Estudo sugere que felicidade protege contra doenças

Um estudo realizado por cientistas holandeses da Universidade Erasmo de Rotterdã afirma que a felicidade protege contra doenças além de assegurar a longevidade.
Um estudo realizado por cientistas holandeses da Universidade Erasmo de Rotterdã afirma que a felicidade protege contra doenças além de assegurar a longevidade.

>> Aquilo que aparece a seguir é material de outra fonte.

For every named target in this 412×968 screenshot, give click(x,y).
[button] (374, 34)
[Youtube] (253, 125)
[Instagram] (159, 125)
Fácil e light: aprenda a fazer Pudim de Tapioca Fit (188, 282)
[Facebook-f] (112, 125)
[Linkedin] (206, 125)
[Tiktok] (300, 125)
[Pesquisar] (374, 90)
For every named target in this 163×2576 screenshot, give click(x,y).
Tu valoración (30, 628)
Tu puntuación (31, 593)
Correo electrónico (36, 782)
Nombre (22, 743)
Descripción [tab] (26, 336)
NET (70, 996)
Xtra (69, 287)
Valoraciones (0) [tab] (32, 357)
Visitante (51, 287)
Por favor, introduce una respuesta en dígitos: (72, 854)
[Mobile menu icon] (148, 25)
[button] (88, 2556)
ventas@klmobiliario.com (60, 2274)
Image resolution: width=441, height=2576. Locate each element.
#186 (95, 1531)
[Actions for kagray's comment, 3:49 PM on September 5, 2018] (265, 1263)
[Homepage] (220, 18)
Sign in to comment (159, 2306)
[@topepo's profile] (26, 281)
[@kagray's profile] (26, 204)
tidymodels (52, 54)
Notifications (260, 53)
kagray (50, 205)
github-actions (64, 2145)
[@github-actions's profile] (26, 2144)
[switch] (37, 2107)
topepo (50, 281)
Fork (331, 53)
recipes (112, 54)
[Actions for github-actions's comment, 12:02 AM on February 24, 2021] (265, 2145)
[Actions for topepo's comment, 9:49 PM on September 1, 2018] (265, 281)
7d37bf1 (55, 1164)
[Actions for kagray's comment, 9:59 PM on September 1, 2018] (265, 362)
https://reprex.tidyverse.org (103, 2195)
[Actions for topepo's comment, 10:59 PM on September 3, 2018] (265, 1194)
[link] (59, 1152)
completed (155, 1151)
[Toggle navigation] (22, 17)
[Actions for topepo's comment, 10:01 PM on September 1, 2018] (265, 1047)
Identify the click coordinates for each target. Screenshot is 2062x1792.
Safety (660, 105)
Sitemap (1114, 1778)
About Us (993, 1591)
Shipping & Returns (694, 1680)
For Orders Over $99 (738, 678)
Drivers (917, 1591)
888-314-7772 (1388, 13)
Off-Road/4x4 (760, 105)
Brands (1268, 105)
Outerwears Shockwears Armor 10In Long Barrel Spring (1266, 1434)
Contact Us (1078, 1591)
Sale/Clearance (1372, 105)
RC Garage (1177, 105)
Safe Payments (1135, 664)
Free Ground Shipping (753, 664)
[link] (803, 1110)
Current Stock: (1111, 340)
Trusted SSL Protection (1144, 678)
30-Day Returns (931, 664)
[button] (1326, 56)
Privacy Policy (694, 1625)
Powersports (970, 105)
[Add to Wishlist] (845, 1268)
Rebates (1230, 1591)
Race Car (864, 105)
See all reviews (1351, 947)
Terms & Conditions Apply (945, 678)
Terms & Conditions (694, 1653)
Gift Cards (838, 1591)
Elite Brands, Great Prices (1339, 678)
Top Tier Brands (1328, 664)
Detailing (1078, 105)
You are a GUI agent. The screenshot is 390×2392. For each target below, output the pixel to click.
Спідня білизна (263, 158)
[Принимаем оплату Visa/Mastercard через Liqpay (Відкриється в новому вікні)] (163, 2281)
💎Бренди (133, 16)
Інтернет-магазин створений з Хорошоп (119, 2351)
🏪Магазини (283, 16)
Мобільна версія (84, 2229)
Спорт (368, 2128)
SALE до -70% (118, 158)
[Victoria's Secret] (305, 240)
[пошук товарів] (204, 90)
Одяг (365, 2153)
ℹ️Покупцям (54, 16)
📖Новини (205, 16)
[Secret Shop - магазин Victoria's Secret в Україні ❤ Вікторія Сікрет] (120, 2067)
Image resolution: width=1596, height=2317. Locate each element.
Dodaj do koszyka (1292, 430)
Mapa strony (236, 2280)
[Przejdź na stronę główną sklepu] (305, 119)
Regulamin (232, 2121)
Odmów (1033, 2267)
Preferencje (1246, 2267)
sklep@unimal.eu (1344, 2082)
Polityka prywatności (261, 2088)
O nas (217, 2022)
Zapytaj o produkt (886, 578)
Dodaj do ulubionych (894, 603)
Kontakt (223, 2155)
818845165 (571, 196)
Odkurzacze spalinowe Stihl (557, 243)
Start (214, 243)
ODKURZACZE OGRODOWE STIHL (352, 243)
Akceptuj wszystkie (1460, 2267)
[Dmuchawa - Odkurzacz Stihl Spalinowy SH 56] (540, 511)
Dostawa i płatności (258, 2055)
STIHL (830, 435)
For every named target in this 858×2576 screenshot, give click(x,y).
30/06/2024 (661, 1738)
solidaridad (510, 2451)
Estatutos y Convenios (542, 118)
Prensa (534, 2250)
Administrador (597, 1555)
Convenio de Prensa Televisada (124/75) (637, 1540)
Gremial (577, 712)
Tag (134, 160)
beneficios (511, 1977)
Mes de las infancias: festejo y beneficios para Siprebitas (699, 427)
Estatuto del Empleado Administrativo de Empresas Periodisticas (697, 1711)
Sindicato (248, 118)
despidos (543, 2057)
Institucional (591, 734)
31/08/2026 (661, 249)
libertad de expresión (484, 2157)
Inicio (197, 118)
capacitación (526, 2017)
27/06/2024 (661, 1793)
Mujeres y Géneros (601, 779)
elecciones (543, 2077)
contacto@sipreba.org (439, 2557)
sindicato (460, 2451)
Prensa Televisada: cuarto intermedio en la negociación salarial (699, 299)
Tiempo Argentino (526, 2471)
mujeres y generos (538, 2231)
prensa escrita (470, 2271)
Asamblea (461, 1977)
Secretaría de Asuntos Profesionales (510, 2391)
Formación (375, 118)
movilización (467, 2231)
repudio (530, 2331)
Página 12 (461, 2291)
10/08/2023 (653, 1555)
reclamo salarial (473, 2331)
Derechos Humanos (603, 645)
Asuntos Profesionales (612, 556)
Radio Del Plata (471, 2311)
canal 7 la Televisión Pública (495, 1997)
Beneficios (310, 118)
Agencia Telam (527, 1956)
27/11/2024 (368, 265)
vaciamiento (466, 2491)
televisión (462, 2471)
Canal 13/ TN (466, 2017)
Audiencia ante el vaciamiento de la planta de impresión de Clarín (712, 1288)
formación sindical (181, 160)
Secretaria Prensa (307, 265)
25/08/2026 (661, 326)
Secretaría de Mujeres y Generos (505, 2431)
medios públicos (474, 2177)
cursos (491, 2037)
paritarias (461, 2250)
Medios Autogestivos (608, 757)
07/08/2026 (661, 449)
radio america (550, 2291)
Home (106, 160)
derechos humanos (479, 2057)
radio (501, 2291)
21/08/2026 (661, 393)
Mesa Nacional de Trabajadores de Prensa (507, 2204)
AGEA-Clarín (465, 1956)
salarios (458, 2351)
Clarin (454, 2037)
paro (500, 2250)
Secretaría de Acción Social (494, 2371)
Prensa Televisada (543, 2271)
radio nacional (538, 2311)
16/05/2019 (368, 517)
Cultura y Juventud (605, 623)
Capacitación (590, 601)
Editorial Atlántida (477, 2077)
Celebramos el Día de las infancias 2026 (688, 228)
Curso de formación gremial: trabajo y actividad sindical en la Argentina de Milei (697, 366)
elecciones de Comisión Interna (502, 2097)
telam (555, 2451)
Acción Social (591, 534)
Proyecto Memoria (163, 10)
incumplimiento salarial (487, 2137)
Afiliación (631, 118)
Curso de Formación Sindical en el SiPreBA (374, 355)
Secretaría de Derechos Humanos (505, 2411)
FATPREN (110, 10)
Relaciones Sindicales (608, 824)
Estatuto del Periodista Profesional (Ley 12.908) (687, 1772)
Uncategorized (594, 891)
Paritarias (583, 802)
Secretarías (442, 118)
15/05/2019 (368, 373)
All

O professor Ruut Neenhoven, responsável pela pesquisa, afirma que, para viver melhor, ser feliz é tão eficaz quanto deixar de fumar, já que a felicidade pode ajudar a aumentar entre 7,5 e 10 anos o tempo de vida.

A pesquisa, realizada a partir de 30 relatórios de diferentes países, se soma a outras pesquisas, especialmente econômicas, que tentam compreender o que nos faz felizes e por que as riquezas materiais não levam à ambicionada felicidade. Cria-se assim um novo campo nas pesquisas que alguns economistas chamam de "hedônico".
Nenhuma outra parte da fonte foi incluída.